_Work required_.
Copy the entries below in full, keeping them exactly as they are.
####
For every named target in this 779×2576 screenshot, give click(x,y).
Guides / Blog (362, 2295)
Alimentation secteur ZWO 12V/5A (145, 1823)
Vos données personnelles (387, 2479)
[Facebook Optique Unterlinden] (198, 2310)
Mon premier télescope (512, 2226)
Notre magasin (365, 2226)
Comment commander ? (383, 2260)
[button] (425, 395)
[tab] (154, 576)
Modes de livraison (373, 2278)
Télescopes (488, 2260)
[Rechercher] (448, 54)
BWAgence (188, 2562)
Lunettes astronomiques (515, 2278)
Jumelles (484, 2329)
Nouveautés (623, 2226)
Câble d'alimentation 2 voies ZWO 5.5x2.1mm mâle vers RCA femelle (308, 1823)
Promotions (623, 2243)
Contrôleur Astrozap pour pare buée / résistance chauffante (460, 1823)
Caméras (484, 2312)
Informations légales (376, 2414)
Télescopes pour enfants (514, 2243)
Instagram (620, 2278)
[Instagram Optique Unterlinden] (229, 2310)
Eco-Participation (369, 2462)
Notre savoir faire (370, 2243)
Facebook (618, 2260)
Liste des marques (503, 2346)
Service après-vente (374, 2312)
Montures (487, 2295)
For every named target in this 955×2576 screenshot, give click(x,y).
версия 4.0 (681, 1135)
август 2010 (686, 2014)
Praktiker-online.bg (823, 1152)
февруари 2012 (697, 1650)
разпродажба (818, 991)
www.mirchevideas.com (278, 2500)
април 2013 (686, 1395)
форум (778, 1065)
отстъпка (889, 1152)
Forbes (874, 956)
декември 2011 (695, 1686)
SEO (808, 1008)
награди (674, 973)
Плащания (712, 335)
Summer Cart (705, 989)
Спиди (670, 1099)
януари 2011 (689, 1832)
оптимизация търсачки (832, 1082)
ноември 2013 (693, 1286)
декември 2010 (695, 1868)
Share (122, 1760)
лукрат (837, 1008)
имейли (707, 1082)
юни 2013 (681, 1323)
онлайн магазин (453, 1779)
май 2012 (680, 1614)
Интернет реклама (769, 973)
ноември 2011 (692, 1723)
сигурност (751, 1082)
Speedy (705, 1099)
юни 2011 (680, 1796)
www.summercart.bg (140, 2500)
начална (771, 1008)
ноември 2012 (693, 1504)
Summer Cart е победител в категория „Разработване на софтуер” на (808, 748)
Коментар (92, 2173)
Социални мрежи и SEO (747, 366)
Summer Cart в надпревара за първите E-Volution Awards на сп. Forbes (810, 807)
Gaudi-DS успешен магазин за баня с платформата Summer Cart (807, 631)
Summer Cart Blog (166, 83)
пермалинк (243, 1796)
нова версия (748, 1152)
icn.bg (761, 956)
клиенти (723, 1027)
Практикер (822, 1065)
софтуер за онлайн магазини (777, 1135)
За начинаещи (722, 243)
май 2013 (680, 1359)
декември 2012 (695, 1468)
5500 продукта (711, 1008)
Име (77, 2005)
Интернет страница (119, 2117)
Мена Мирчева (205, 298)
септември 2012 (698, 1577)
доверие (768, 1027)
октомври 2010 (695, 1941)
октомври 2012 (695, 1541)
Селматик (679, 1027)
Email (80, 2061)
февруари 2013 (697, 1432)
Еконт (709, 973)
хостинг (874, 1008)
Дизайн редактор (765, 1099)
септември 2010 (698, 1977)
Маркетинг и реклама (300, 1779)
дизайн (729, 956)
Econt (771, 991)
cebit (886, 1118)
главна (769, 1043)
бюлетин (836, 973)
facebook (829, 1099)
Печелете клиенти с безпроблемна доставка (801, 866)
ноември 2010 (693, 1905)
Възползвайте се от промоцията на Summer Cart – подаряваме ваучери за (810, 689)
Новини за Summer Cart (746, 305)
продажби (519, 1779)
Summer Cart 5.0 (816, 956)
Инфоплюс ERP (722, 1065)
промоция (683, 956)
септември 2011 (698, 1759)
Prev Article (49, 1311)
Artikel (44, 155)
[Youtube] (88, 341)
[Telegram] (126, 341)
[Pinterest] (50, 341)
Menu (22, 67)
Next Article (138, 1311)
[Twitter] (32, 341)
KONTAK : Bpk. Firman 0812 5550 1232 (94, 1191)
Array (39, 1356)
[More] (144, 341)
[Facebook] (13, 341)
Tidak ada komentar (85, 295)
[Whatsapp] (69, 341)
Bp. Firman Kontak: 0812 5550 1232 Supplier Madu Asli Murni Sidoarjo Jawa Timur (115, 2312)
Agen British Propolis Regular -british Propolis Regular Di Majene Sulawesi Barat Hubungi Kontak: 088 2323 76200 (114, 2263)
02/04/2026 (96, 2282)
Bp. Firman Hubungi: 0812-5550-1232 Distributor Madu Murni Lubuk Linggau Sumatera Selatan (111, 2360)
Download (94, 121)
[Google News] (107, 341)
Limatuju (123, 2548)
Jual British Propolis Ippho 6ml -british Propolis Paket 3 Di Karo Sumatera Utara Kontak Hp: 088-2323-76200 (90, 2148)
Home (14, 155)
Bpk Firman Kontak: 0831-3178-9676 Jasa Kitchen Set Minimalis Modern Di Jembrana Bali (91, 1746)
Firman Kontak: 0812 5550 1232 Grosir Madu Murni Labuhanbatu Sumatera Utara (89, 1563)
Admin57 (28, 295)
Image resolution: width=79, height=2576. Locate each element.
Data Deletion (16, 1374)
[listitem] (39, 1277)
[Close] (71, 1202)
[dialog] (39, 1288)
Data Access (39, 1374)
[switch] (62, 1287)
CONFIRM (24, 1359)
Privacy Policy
####
_Task response_.
For every named target in this 779×2576 screenshot, give click(x,y).
Guides / Blog (362, 2295)
Alimentation secteur ZWO 12V/5A (145, 1823)
Vos données personnelles (387, 2479)
[Facebook Optique Unterlinden] (198, 2310)
Mon premier télescope (512, 2226)
Notre magasin (365, 2226)
Comment commander ? (383, 2260)
[button] (425, 395)
[tab] (154, 576)
Modes de livraison (373, 2278)
Télescopes (488, 2260)
[Rechercher] (448, 54)
BWAgence (188, 2562)
Lunettes astronomiques (515, 2278)
Jumelles (484, 2329)
Nouveautés (623, 2226)
Câble d'alimentation 2 voies ZWO 5.5x2.1mm mâle vers RCA femelle (308, 1823)
Promotions (623, 2243)
Contrôleur Astrozap pour pare buée / résistance chauffante (460, 1823)
Caméras (484, 2312)
Informations légales (376, 2414)
Télescopes pour enfants (514, 2243)
Instagram (620, 2278)
[Instagram Optique Unterlinden] (229, 2310)
Eco-Participation (369, 2462)
Notre savoir faire (370, 2243)
Facebook (618, 2260)
Liste des marques (503, 2346)
Service après-vente (374, 2312)
Montures (487, 2295)
For every named target in this 955×2576 screenshot, give click(x,y).
версия 4.0 (681, 1135)
август 2010 (686, 2014)
Praktiker-online.bg (823, 1152)
февруари 2012 (697, 1650)
разпродажба (818, 991)
www.mirchevideas.com (278, 2500)
април 2013 (686, 1395)
форум (778, 1065)
отстъпка (889, 1152)
Forbes (874, 956)
декември 2011 (695, 1686)
SEO (808, 1008)
награди (674, 973)
Плащания (712, 335)
Summer Cart (705, 989)
Спиди (670, 1099)
януари 2011 (689, 1832)
оптимизация търсачки (832, 1082)
ноември 2013 (693, 1286)
декември 2010 (695, 1868)
Share (122, 1760)
лукрат (837, 1008)
имейли (707, 1082)
юни 2013 (681, 1323)
онлайн магазин (453, 1779)
май 2012 (680, 1614)
Интернет реклама (769, 973)
ноември 2011 (692, 1723)
сигурност (751, 1082)
Speedy (705, 1099)
юни 2011 (680, 1796)
www.summercart.bg (140, 2500)
начална (771, 1008)
ноември 2012 (693, 1504)
Summer Cart е победител в категория „Разработване на софтуер” на (808, 748)
Коментар (92, 2173)
Социални мрежи и SEO (747, 366)
Summer Cart в надпревара за първите E-Volution Awards на сп. Forbes (810, 807)
Gaudi-DS успешен магазин за баня с платформата Summer Cart (807, 631)
Summer Cart Blog (166, 83)
пермалинк (243, 1796)
нова версия (748, 1152)
icn.bg (761, 956)
клиенти (723, 1027)
Практикер (822, 1065)
софтуер за онлайн магазини (777, 1135)
За начинаещи (722, 243)
май 2013 (680, 1359)
декември 2012 (695, 1468)
5500 продукта (711, 1008)
Име (77, 2005)
Интернет страница (119, 2117)
Мена Мирчева (205, 298)
септември 2012 (698, 1577)
доверие (768, 1027)
октомври 2010 (695, 1941)
октомври 2012 (695, 1541)
Селматик (679, 1027)
Email (80, 2061)
февруари 2013 (697, 1432)
Еконт (709, 973)
хостинг (874, 1008)
Дизайн редактор (765, 1099)
септември 2010 (698, 1977)
Маркетинг и реклама (300, 1779)
дизайн (729, 956)
Econt (771, 991)
cebit (886, 1118)
главна (769, 1043)
бюлетин (836, 973)
facebook (829, 1099)
Печелете клиенти с безпроблемна доставка (801, 866)
ноември 2010 (693, 1905)
Възползвайте се от промоцията на Summer Cart – подаряваме ваучери за (810, 689)
Новини за Summer Cart (746, 305)
продажби (519, 1779)
Summer Cart 5.0 (816, 956)
Инфоплюс ERP (722, 1065)
промоция (683, 956)
септември 2011 (698, 1759)
Prev Article (49, 1311)
Artikel (44, 155)
[Youtube] (88, 341)
[Telegram] (126, 341)
[Pinterest] (50, 341)
Menu (22, 67)
Next Article (138, 1311)
[Twitter] (32, 341)
KONTAK : Bpk. Firman 0812 5550 1232 (94, 1191)
Array (39, 1356)
[More] (144, 341)
[Facebook] (13, 341)
Tidak ada komentar (85, 295)
[Whatsapp] (69, 341)
Bp. Firman Kontak: 0812 5550 1232 Supplier Madu Asli Murni Sidoarjo Jawa Timur (115, 2312)
Agen British Propolis Regular -british Propolis Regular Di Majene Sulawesi Barat Hubungi Kontak: 088 2323 76200 (114, 2263)
02/04/2026 (96, 2282)
Bp. Firman Hubungi: 0812-5550-1232 Distributor Madu Murni Lubuk Linggau Sumatera Selatan (111, 2360)
Download (94, 121)
[Google News] (107, 341)
Limatuju (123, 2548)
Jual British Propolis Ippho 6ml -british Propolis Paket 3 Di Karo Sumatera Utara Kontak Hp: 088-2323-76200 (90, 2148)
Home (14, 155)
Bpk Firman Kontak: 0831-3178-9676 Jasa Kitchen Set Minimalis Modern Di Jembrana Bali (91, 1746)
Firman Kontak: 0812 5550 1232 Grosir Madu Murni Labuhanbatu Sumatera Utara (89, 1563)
Admin57 (28, 295)
Image resolution: width=79, height=2576. Locate each element.
Data Deletion (16, 1374)
[listitem] (39, 1277)
[Close] (71, 1202)
[dialog] (39, 1288)
Data Access (39, 1374)
[switch] (62, 1287)
CONFIRM (24, 1359)
Privacy Policy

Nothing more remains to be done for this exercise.